Alvarado did, too, noting multiple times that committee members take the matter seriously. "For many of us, our integrity is on the line," she said.
The tenative dates announced for future hearings are Oct. 22 and 23, Nov. 12 and 13, and Dec. 2 and 3.
Harding indicated that, because the committee members felt it was important to understand Hall's actions and the standard by which he should be measured, the hearings will attempt to answer two questions: "What did [Hall] do and what did he not do?" and "What is the role of a regent in Texas?"
He assured the audience that no witness testimony will be taken and no decisions will be made during executive session. "For those concerned as to whether the transparency committee will be transparent, it will be transparent," he said.
However, he noted that staffers will be interviewing witnesses in advance of their testimony.
Hardin recommended that Hall's lawyers not be allowed to cross-examine witnesses, which he said would slow down and muddy the investigation.
"This is an investigation, not a trial," Hardin said, likening the proceedings to a public grand jury. "The investigation may very well determine that nothing is to happen after this."
In each of the state's two previous impeachment cases, cross-examination was handled differently. Most recently, in the nearly 40-year-old case of O.P. Carillo, there was no cross-examination. The committee voted on Hardin's recommendation, and decided to follow that precedent.
If the committee does decide to file articles of impeachment, those would then be voted on by the House. If approved there, the Senate would form as a court of impeachment to decide the matter.
"There is plenty of time to get into an adversarial process," Hardin said.
After the hearing, Allan Van Fleet, a lawyer for Hall, told Hardin that his approach was "too light."
"This is not a performance review.
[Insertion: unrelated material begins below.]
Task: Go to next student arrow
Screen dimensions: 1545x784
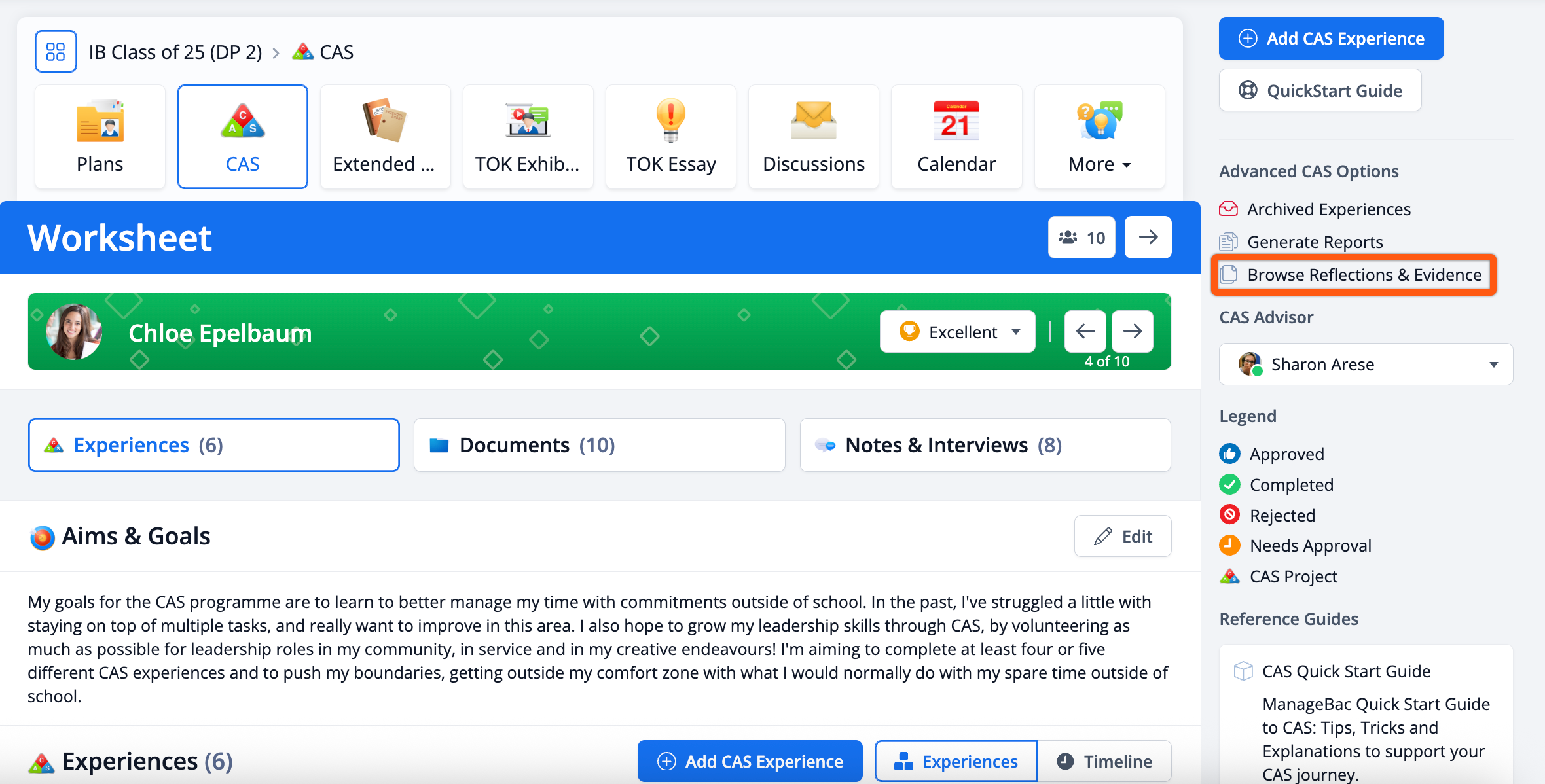Action: click(x=1133, y=331)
This is an impeachment," Van Fleet said, noting that President Bill Clinton had been allowed more involvement in his impeachment proceedings.
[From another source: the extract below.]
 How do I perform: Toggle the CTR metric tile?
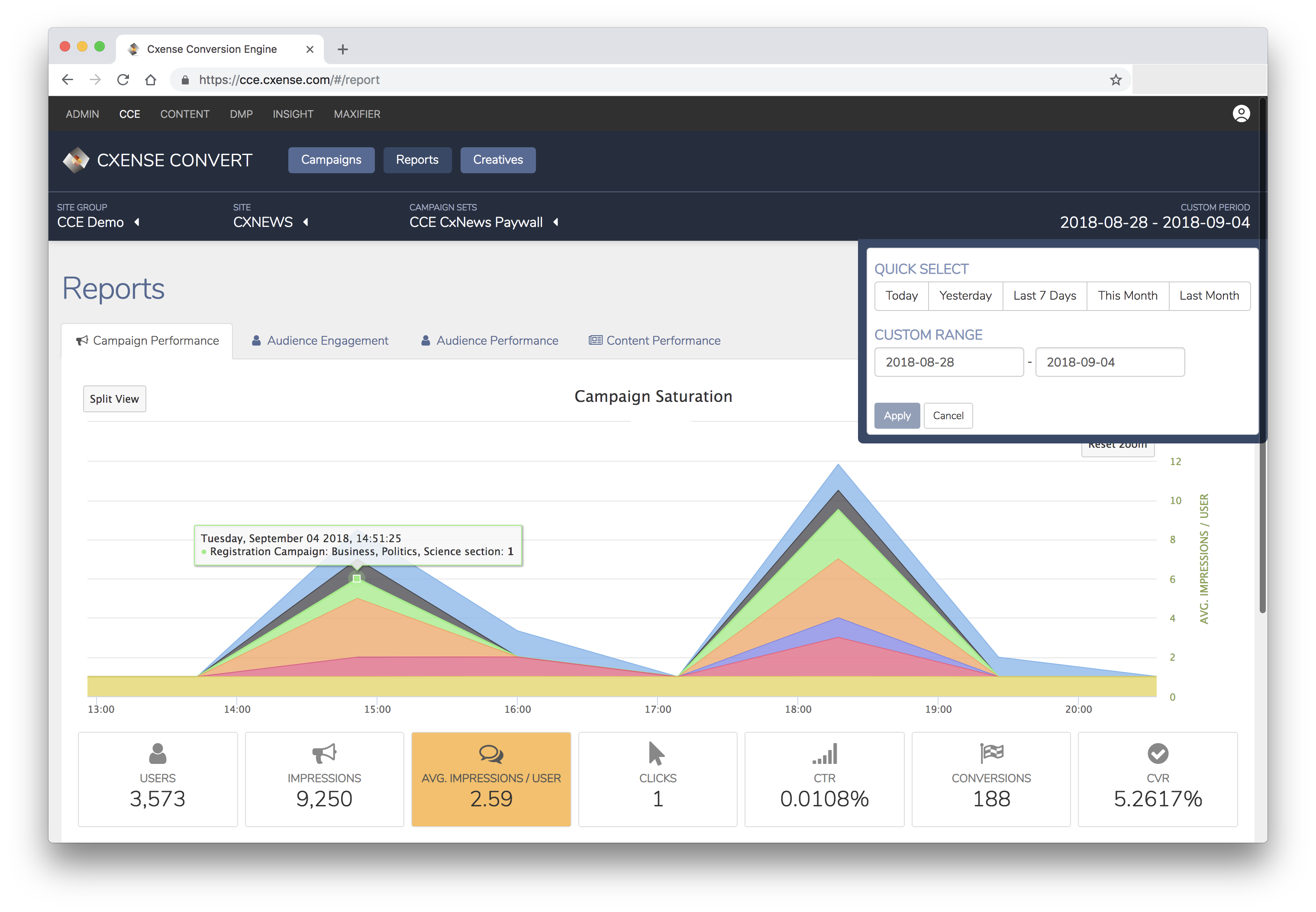tap(824, 779)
"There are a million reasons you don't want to cite what the U.S. Congress does as precedent for smart behavior," Hardin replied.
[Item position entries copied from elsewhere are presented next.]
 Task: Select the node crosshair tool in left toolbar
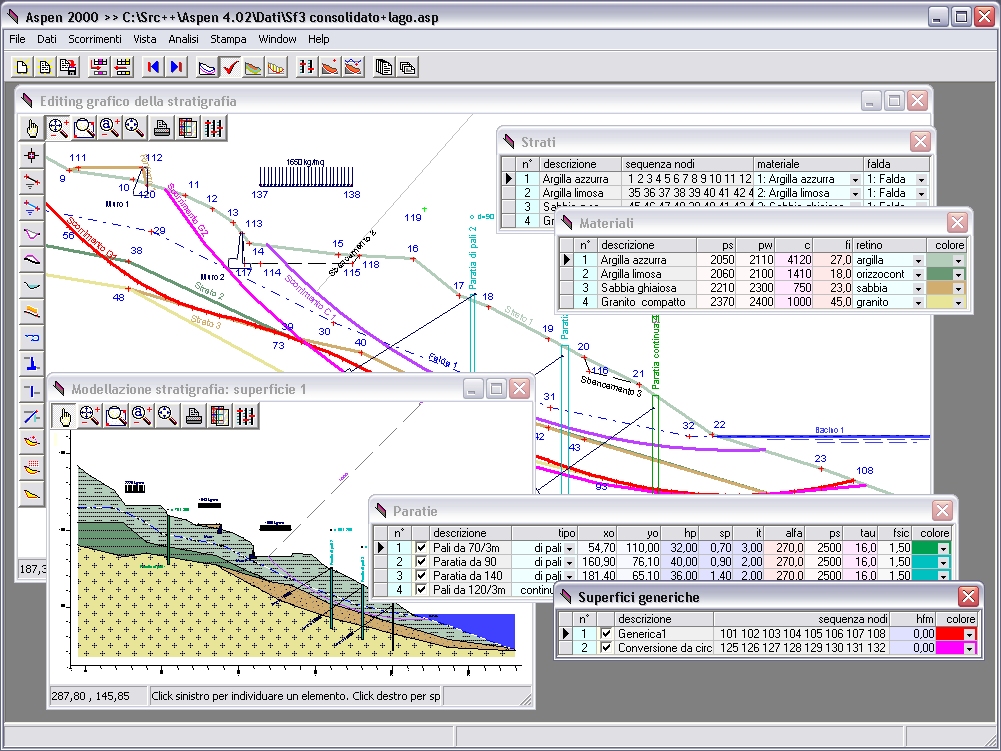[x=32, y=155]
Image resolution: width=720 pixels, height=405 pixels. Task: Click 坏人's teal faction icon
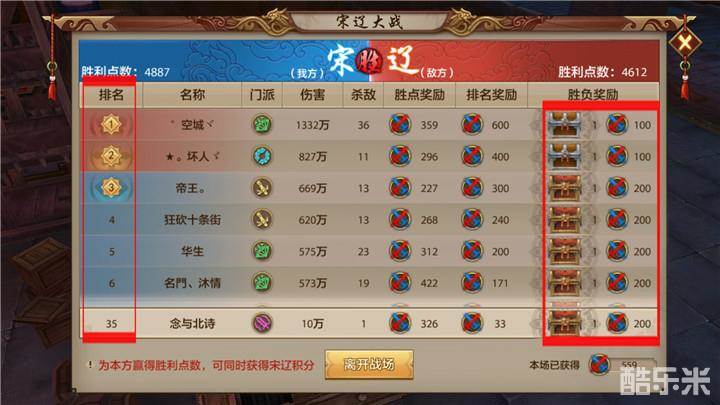(x=262, y=156)
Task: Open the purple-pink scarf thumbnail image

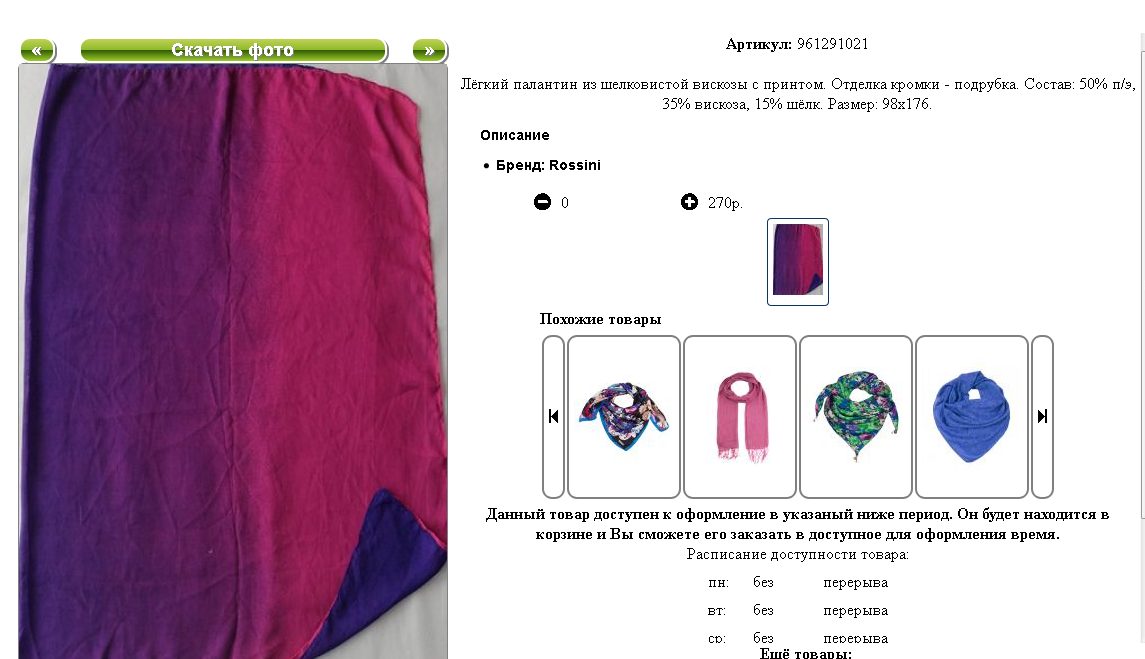Action: point(797,262)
The two lawyers agreed to meet again in Houston, where they both live.
But Van Fleet was not satisfied.
"I have concerns about what I heard," he told reporters. "We heard the committee spend 10 minutes on platitudes on transparency and spend two hours in secrecy."
He said he is particularly concerned with plans to conduct staff interviews outside of the public eye, and he said he should be allowed to participate in those interviews and to cross-examine witnesses in public hearings.